----- Records to use

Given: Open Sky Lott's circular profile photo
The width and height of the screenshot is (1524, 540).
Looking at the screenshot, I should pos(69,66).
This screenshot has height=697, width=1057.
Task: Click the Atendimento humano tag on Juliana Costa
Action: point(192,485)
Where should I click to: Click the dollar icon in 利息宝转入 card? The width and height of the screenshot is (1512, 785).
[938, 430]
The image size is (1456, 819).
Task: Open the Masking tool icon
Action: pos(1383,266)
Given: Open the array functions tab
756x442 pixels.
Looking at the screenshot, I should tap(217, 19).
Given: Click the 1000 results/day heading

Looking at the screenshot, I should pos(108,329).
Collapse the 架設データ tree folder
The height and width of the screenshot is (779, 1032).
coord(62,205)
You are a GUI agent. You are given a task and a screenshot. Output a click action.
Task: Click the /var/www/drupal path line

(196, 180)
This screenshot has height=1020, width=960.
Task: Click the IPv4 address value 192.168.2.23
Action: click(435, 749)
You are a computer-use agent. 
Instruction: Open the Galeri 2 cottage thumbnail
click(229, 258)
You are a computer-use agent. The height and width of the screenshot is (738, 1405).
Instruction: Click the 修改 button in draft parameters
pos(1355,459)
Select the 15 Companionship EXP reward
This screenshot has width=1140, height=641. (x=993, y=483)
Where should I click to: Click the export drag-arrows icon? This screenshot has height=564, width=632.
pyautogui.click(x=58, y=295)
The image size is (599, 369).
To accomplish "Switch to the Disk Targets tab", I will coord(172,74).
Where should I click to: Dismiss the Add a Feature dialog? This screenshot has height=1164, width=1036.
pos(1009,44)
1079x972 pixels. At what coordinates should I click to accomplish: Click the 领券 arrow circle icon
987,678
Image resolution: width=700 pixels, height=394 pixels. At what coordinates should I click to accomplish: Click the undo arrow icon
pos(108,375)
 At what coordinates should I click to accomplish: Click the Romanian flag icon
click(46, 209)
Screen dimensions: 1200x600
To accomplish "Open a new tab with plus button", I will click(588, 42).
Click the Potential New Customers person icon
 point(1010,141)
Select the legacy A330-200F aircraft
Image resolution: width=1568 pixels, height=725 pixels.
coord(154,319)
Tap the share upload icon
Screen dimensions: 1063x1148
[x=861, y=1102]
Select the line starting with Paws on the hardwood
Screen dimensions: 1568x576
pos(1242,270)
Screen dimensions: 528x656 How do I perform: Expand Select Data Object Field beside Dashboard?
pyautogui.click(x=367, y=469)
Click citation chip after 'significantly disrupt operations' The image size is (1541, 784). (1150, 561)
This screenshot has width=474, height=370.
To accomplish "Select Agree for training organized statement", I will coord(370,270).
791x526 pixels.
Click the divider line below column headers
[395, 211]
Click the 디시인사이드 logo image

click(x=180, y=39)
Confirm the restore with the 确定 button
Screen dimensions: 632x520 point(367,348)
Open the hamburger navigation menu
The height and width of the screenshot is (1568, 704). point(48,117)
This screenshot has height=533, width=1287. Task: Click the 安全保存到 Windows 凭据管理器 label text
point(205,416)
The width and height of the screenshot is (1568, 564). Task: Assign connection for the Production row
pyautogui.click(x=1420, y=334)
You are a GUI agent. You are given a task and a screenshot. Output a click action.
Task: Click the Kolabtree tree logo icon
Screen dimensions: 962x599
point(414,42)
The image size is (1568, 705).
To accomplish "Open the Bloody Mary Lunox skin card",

----------

- _Task brief_
Which of the lines above hold the string "will"? Copy each one.

- _Exercise solution_
To accomplish "Switch to the Disk Targets tab", I will coord(172,74).
To accomplish "Open a new tab with plus button", I will click(588, 42).
To accomplish "Select Agree for training organized statement", I will coord(370,270).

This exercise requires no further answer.